■ 抜粋文
この週末に泊りがけ出張があったんですが,台風19号の影響を受けて交通機関が運休することなったのでキャンセルになりました.
さっき,そんな連絡を事務調整役をしてくれている後輩とやり取りしていたのですけど,そこでもこの台風の話題が出てきました.

なお,電話の向こうの彼は,昨年の大阪を襲った台風21号の被害を経験している人.
私は「台風銀座」である高知県・幡多地域出身の人間です.


はっきり言って,首都圏の皆さん,騒ぎ過ぎです.
先般の台風15号によるトラウマからか,ファビョったように煽る煽る.

別に台風を甘く見ろと言いたいわけではないのですが,一般市民が今から出来ることなんてほとんどありません.
せいぜい,「命を守る判断をする」くらいです.

ただ,この「命を守る判断」というのが,台風慣れを必要とするもの.

そこで今回は,大した備えもせずに今日の夜を迎えてしまった人が,「本格的な大型台風」を明日に控えて,どうすればいいのか考えてみます.






諦めが肝心


のっけから天の邪鬼なことを言いますが,かなり重要です.

台風で被害が発生するのは仕方ありません.
それが大型台風であれば,必ず死者が出ます.
諦めましょう.

あとは,自分がその死者の一人に入らないように祈るだけです.


地方で台風が発生すると,
「5人がお亡くなりになりました」
とか,
「土砂崩れで家屋が埋まりました」
などというニュースがありますよね.

それが都市部に来たら,その分,被害が多数になるだけのこと.
首都圏は人口が多いのですから,死者も10人とか50人とかになるんじゃないでしょうか.

それは家屋損壊の被害も同様.
人口密集地も多いので,もっと大きくなるかもしれません.

「そういうもんだ」と諦めてしまえば,台風についても冷静に考えられると思います.

台風に慣れていないと「万全の体制で向き合えば助かる」と思ってしまいがちですが,どんなことをしても自然には勝てません.



祈る,もしくは台風対策をしていないことを反省する


「高知は大雨や台風がたくさんあるのに,被害が少ない」
と言われることがありますが,それは,過去に治水治山のインフラ整備に予算をまわしてきたからです.

なので,最近ではほとんど被害が発生しなくなりました.
でもこれは,県民の努力とか対策慣れしているからではありません.
インフラ整備のおかげです.

言い換えれば,近年,そうしたインフラ整備をしていなかった地域が大雨や台風被害が甚大なものになっているとも言えます.

典型的なのが,瀬戸内海地域です.
最近になって大規模災害になっているニュースがたくさん出ていますよね.
ここは元々,大雨や台風の被害が大きい地域ではありませんでしたから,その対策も遅れているのでしょう.
関東・首都圏もそういう地域です.


関東・首都圏に限らず,日本の大都市とその近郊には「どうしてそんな場所に街を作るのか?」と疑問に思うところがありますよね.
高知県民である私には,手のこんだ自殺としか思えない街づくりです.

皮肉のように聞こえてしまうでしょうが,これは仕方ありません.
そうやって経済的な利益を優先したのですから.
それに,過去の天候からすれば,その判断で良かったのでしょう.


台風は「水」と「風」です.

■ 取り組む問題
(1) 台風についての抜粋文によると,高知で大雨や台風の被害が少ないのはなぜですか.
(2) 台風についての抜粋文を,最後の文のあとから書き進めなさい.
このあとに続く行は,解答には必要ありません.

■ 提供資料
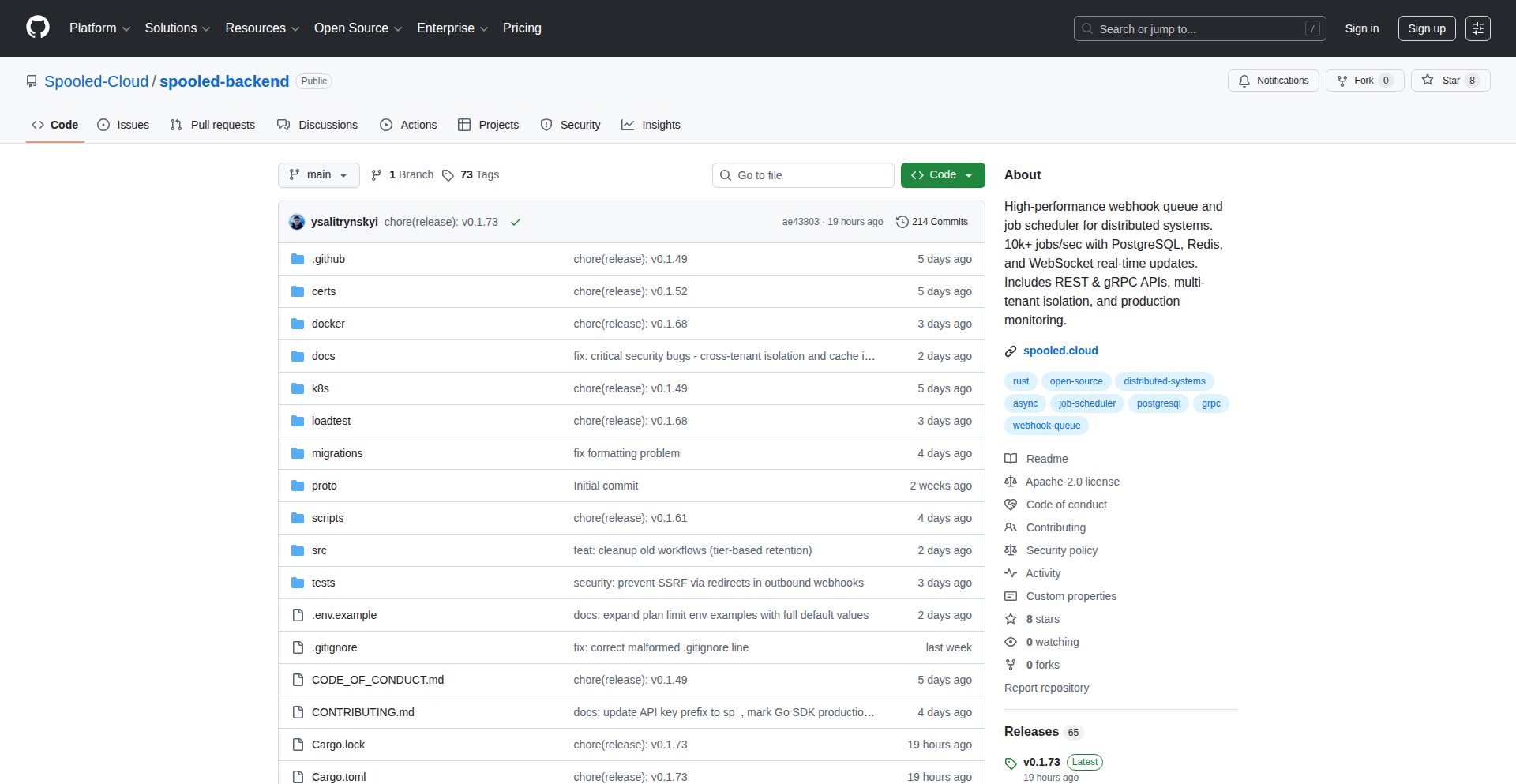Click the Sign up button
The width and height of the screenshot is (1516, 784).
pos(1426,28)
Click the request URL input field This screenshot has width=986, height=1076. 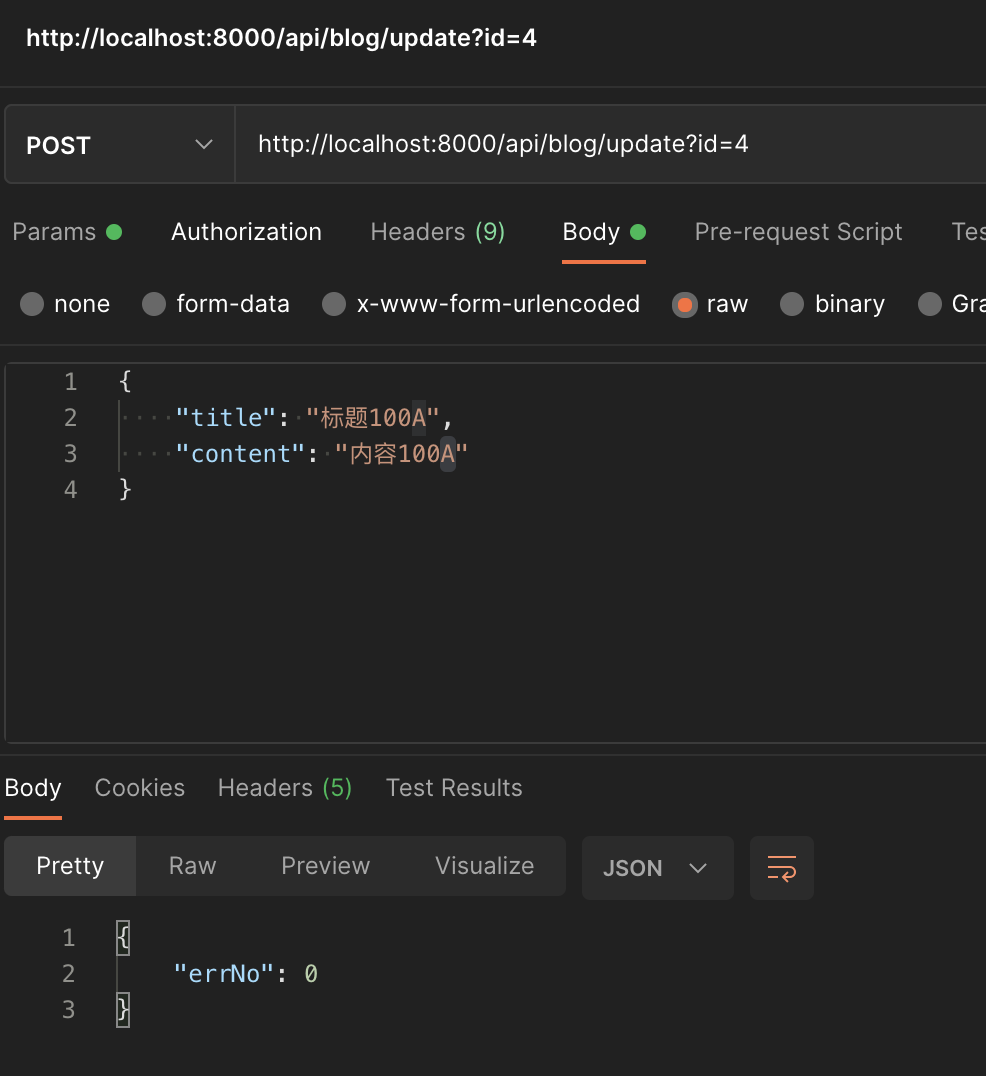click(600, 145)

■ 問題の解答
(1) 過去に治水治山のインフラ整備に予算をまわしてきたからです.

(2)
これを相手にするには,土地選び,建築の工夫,治水治山でしか対応できません.

台風に対応していない土地,建築物,治水治山の不足があれば,その被害を甘んじて受けるより他はありません.

今からどうこうできる話ではありませんから,前述したように諦めるしかないんです.

そうは言ってもやれることはないか?
命を守る判断とは何か?

それを以下に紹介していきます.


そして,今回の台風による被害と教訓は,これからの都市づくりに活かしましょう.
(とりあえず,低地や川の近くに街を造り過ぎだと私は思う)



窓に近づかない


台風の時には窓ガラスには近づかないようにしましょう.
なぜなら,本格的な台風では,大きく重量のあるものが飛び回るからです.


関西や関東地方の住宅やアパートには「雨戸」がついていない場合が多いですよね.
これ,地元を離れた私にはちょっとしたカルチャーショックでした.

でも,台風銀座以外の地域では,台風がとても弱いので,不要であることに納得したものです.
が,どうやら最近はそんなことを言ってられる時代ではなくなったわけです.

なので,そんな関東地方の事情から「養生テープをガラスに貼る」という対策がよく出回っています.
「窓ガラスに養生テープ」の台風対策は効果ある? 正しい方法をYKK APに聞いた(FNNプライム 2019年10月11日)
以下の図のように貼ると良いそうです.
https://www.fnn.jp/posts/00048497HDK/201910111710_FNNjpeditorsroom_HDK

まるで太平洋戦争中の空襲対策のようですね.
時代は繰り返すようです.

けど,爆弾が直撃したらガラスが飛散るのと同じように,瓦や樹木が窓に突っ込んできたら養生テープも無力なので,とにかく「窓に近づかない」ことです.


いいですか,勘違いしないでください.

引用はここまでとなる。